Text section:
******************************
American politician from Arizona

Charles Payne Hicks (June 25, 1858 – December 24, 1929) was an American politician from Arizona. He served a single term in the Arizona State Senate during the 4th Arizona State Legislature, holding one of the two seats from Yavapai County.

==Biography==

Hicks was born in 1858 in Fayette, Missouri. He relocated to Arizona in 1879, settling in Prescott. In 1889, Hicks was elected city assessor in Prescott, Arizona. In 1894 he was selected by the Democrats to run for probate judge in Yavapai County, and was elected in the general election in November. In 1896, Hicks was again selected by the Democrats to run for probate judge, this time by acclamation. He won easily in the general election. The Democrats once again chose Hicks for their probate judge candidate in 1898, and he won in a landslide in November's general election. During the 1890s Hicks also served as the county superintendent of schools for Yavapai County. Hicks was also involved in the mining industry.

In February 1898, Hicks and his wife adopted a young 8 month old child, known as Baby Bell, and named her Violet Hicks. The child had been abandoned by her parents the week before by being dropped off on the bar of the Cabinet Saloon in Prescott, with a note. Judge Hicks took the child home, and immediately began the process to adopt her. The couple had another child, Myrtle. In February 1900, Hicks' wife became quite ill with dual bout of rheumatism and pneumonia. She died after a brief illness. The Democrats renominated Hicks for probate judge in 1900, and won re-election in November. Hicks was nominated by the Democrats again in 1902 and 1904, winning both general elections. This was followed by nominations from the Democrats in 1906, 1908, and 1910 with Hicks winning all three elections again.
******************************
Collected data entries
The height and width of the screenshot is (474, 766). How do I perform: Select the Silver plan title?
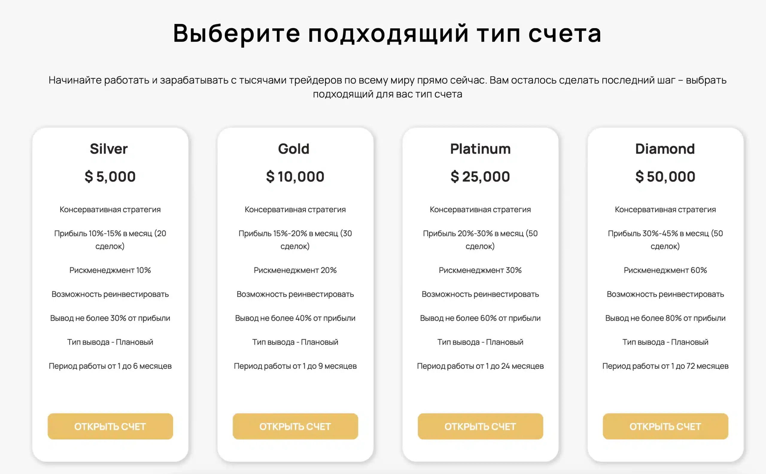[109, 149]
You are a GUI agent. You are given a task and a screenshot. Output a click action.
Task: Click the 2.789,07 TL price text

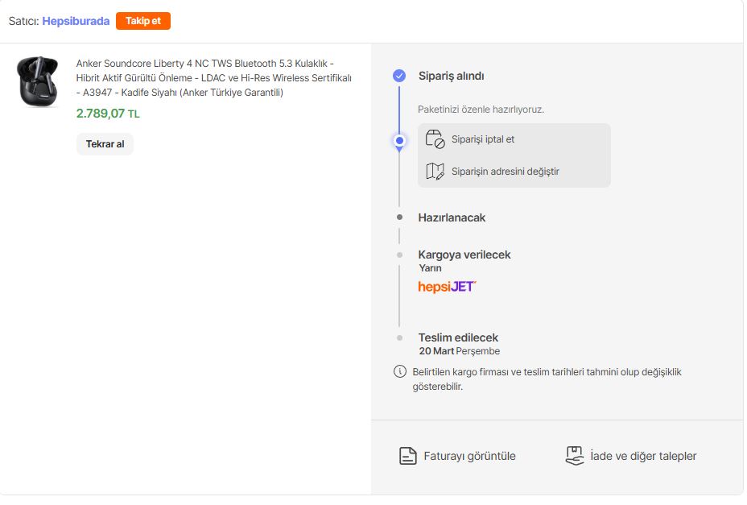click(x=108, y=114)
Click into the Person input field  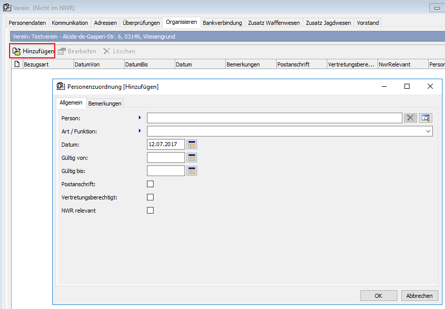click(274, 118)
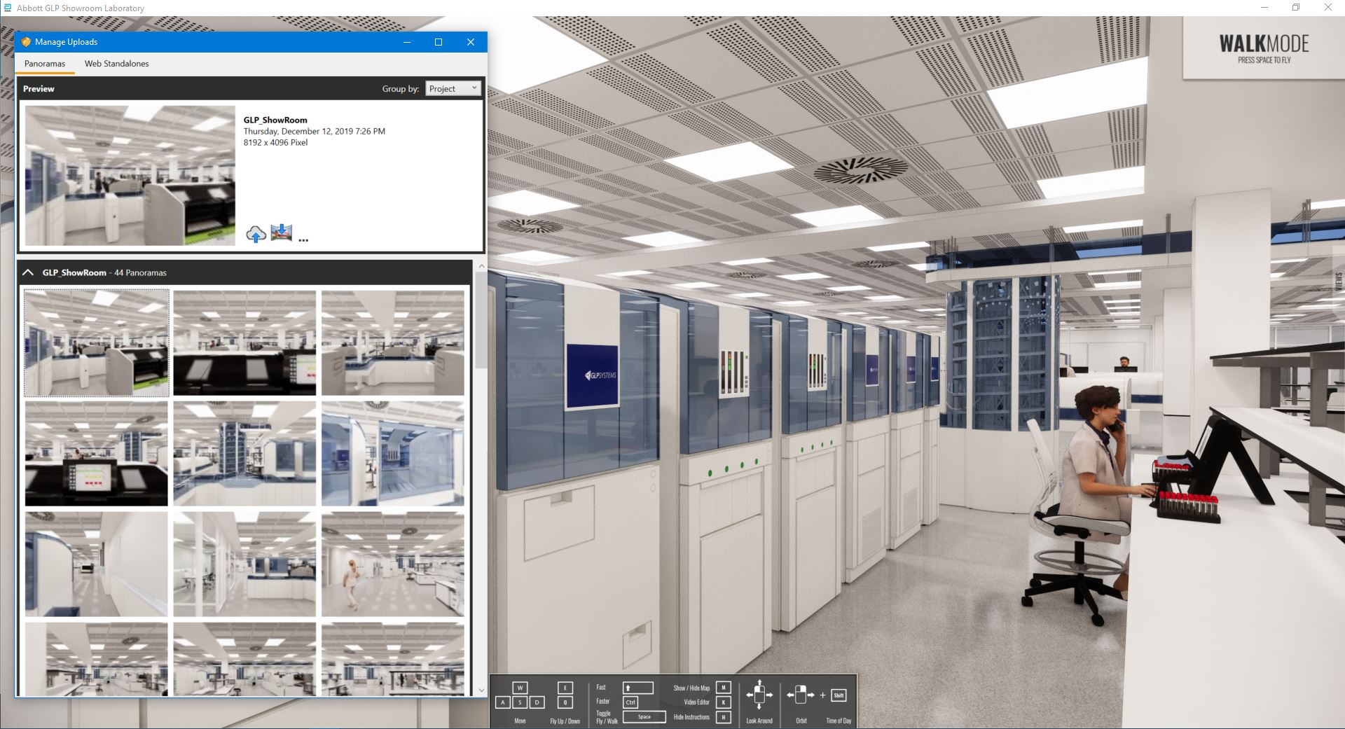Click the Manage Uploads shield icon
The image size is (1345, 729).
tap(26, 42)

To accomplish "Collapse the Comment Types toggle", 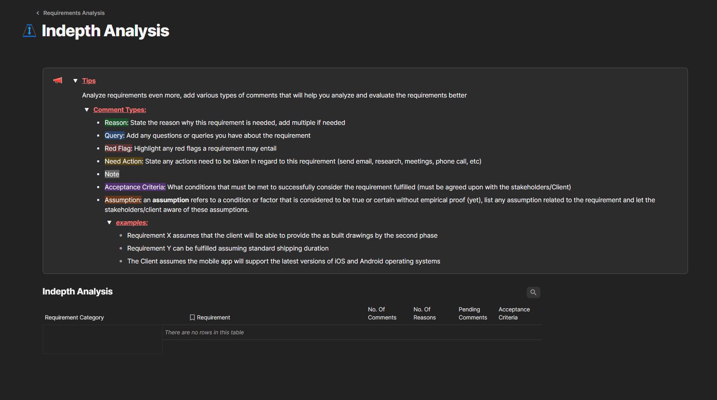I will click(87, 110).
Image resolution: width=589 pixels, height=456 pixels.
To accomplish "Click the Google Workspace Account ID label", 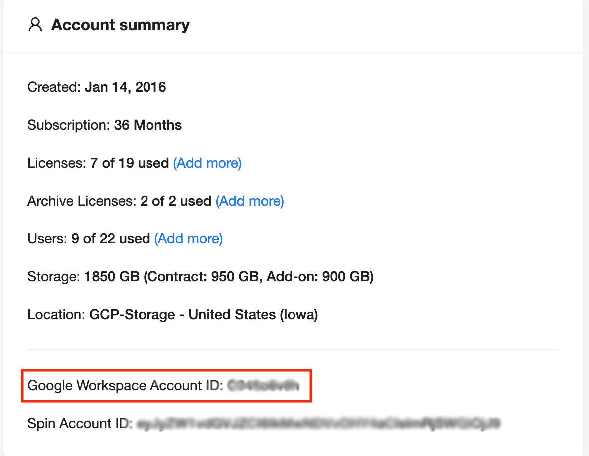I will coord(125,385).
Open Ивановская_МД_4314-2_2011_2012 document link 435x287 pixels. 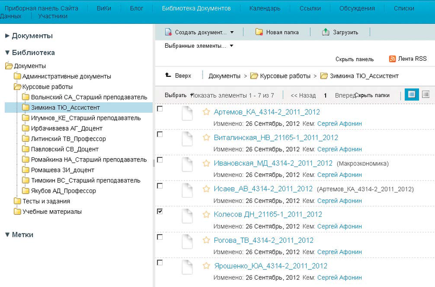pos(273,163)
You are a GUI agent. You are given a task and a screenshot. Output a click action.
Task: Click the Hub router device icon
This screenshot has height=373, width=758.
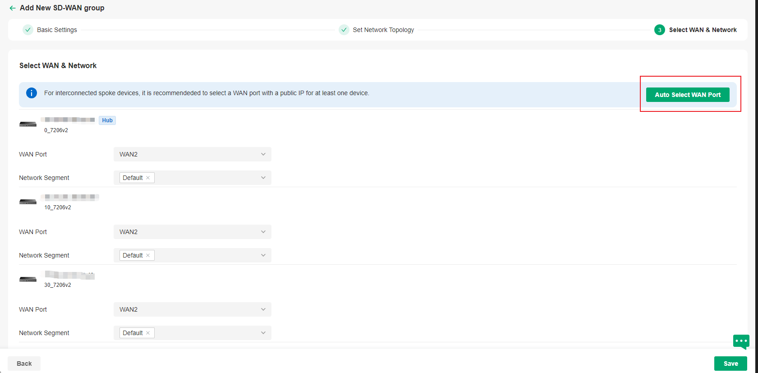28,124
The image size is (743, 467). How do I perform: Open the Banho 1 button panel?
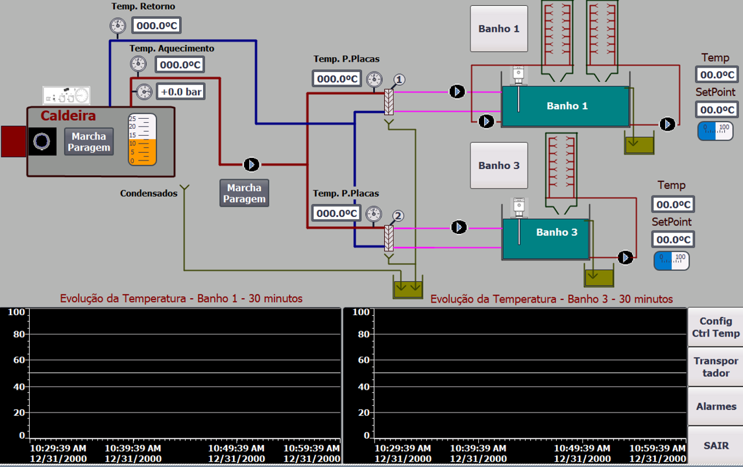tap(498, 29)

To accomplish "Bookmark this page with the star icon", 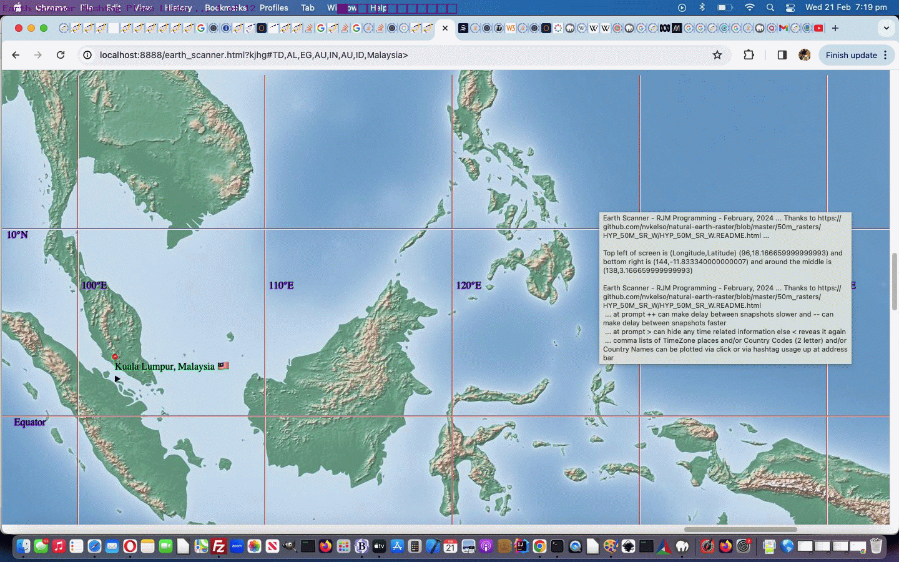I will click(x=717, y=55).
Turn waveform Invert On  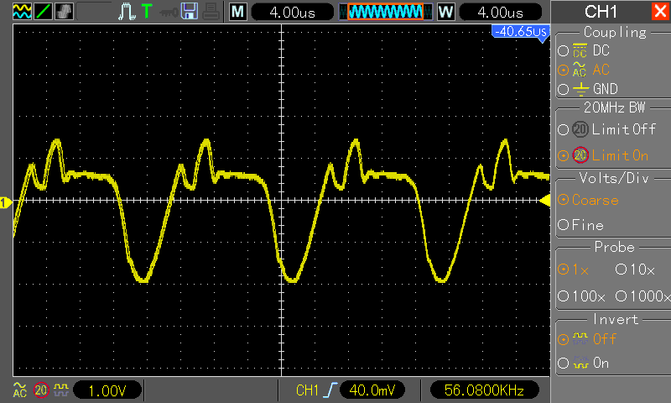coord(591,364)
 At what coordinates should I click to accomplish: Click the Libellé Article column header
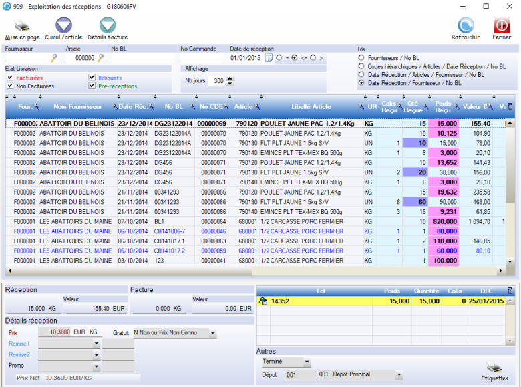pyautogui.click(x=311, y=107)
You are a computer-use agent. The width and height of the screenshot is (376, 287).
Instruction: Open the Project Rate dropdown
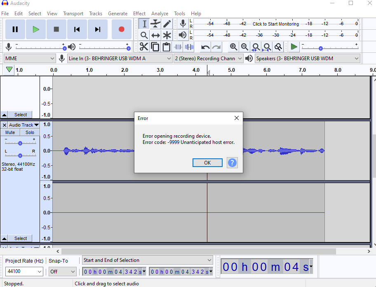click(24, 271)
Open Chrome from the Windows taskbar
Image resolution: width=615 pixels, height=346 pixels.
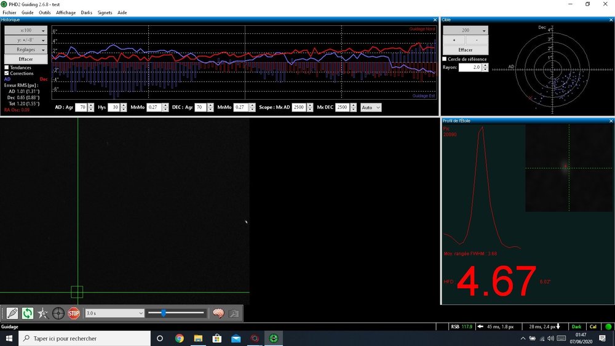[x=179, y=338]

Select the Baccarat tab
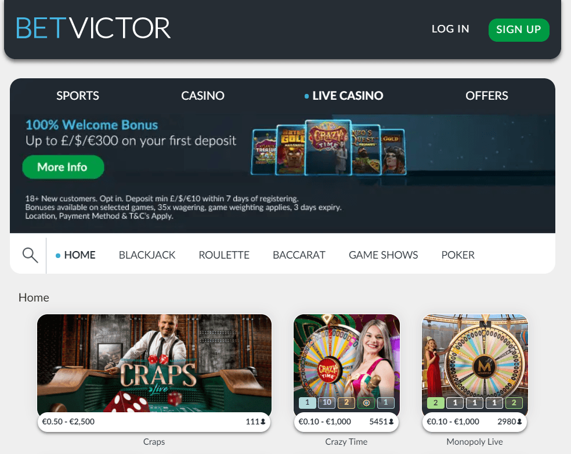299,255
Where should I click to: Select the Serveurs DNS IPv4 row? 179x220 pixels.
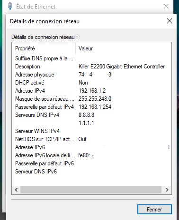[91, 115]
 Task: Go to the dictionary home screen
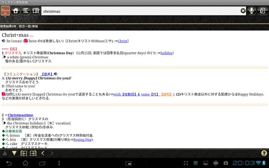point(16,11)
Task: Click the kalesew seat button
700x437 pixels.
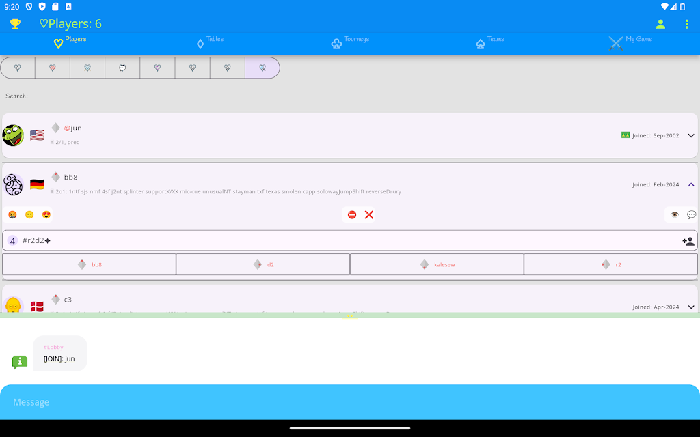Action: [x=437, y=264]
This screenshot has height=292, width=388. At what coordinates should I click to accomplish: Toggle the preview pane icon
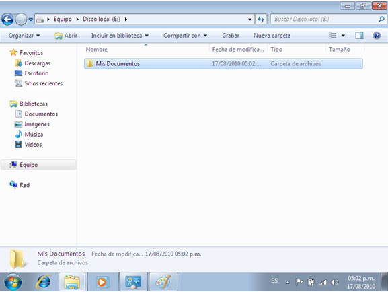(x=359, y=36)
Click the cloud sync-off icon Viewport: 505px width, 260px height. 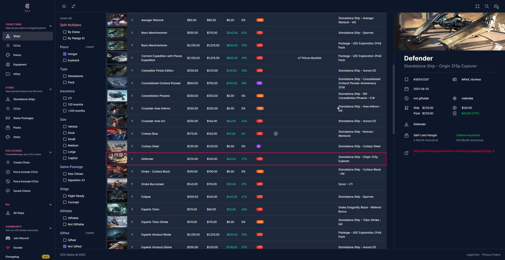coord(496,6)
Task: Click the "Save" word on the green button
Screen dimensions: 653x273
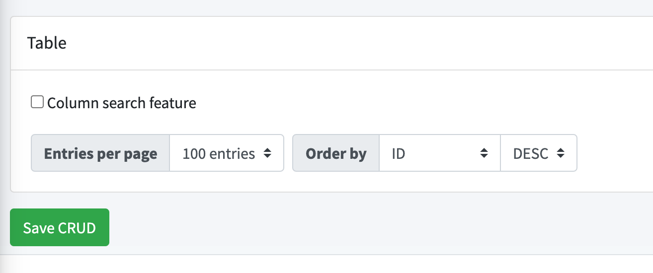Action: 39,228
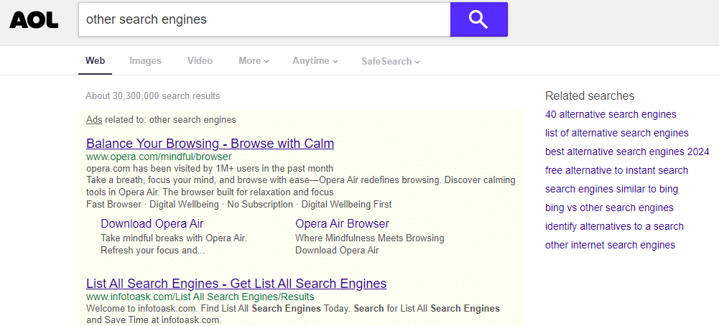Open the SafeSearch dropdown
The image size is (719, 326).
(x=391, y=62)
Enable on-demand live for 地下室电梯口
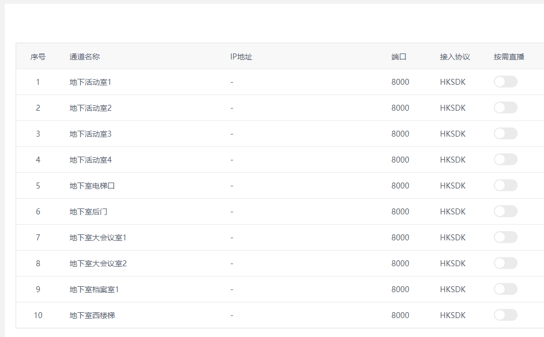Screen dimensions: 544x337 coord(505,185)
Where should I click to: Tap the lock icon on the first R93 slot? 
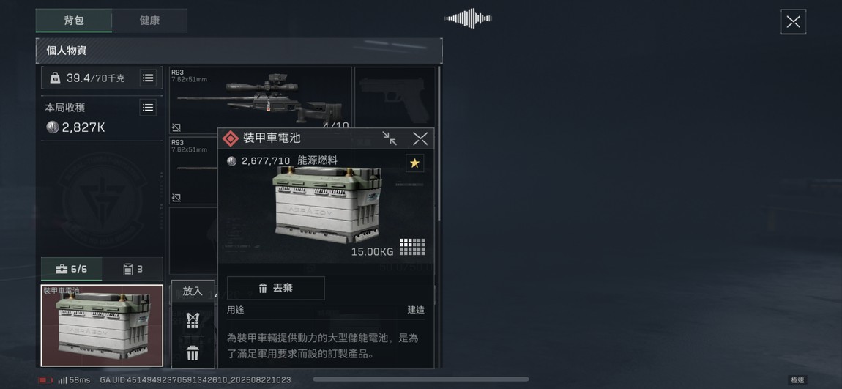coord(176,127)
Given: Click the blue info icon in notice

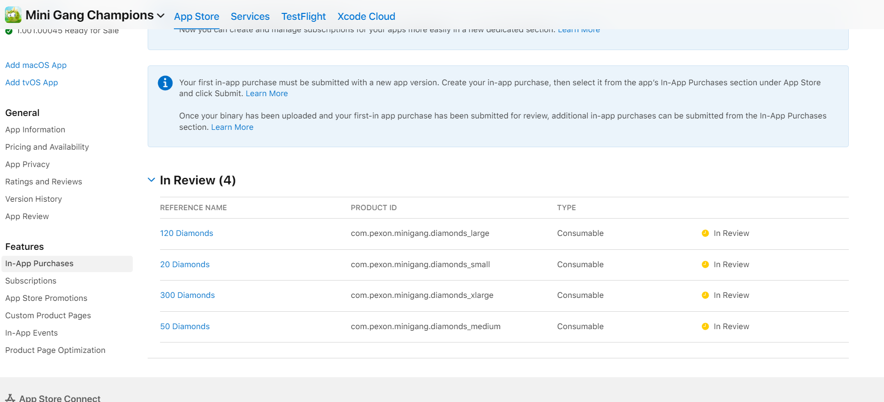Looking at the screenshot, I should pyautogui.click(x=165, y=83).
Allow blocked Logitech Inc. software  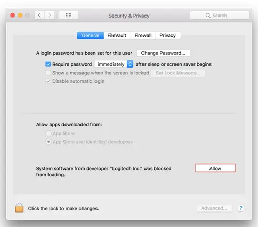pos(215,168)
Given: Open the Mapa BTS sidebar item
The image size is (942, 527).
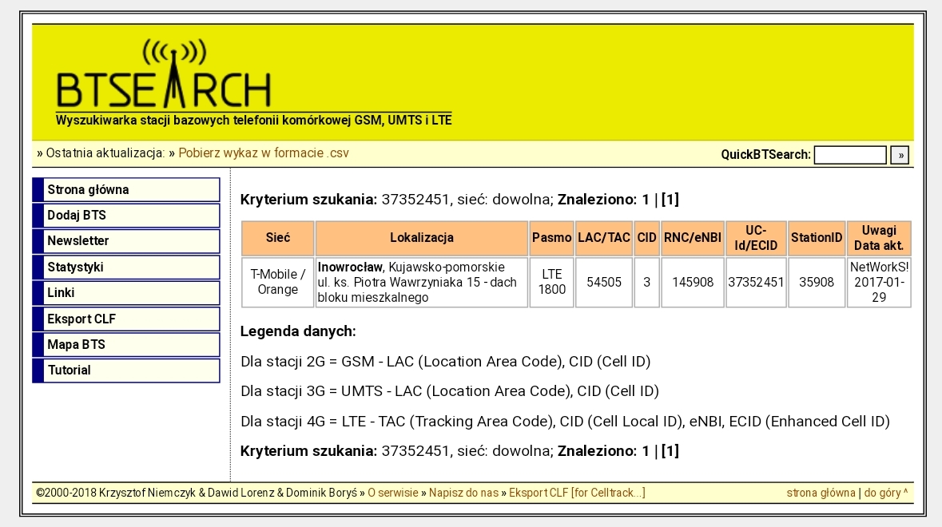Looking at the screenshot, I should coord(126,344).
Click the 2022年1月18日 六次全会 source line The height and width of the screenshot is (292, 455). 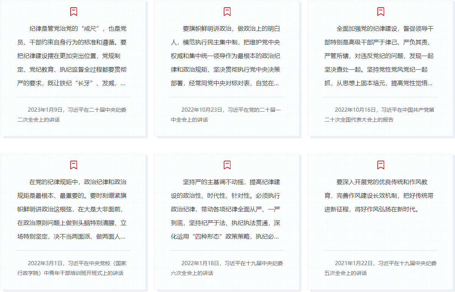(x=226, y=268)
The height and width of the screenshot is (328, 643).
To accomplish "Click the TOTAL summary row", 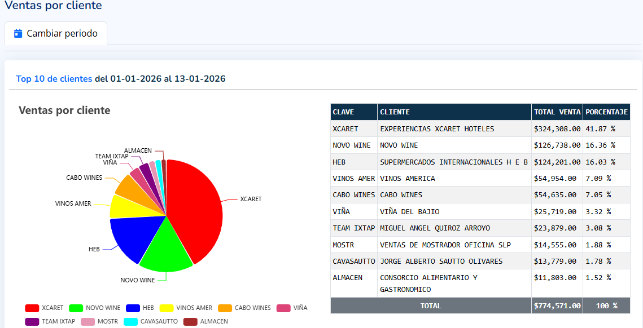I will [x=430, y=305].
******************************
Work order 1: From the text about Charles Payne Hicks, list every public office he held.
Work order 2: Reproduce the passage of the text about Charles Payne Hicks from "Hicks was born" up to and including "the mining industry.".

Written answer 1:
- Arizona State Senate seat from Yavapai County (4th Arizona State Legislature)
- City assessor in Prescott, Arizona
- Probate judge in Yavapai County
- County superintendent of schools for Yavapai County

Written answer 2:
Hicks was born in 1858 in Fayette, Missouri. He relocated to Arizona in 1879, settling in Prescott. In 1889, Hicks was elected city assessor in Prescott, Arizona. In 1894 he was selected by the Democrats to run for probate judge in Yavapai County, and was elected in the general election in November. In 1896, Hicks was again selected by the Democrats to run for probate judge, this time by acclamation. He won easily in the general election. The Democrats once again chose Hicks for their probate judge candidate in 1898, and he won in a landslide in November's general election. During the 1890s Hicks also served as the county superintendent of schools for Yavapai County. Hicks was also involved in the mining industry.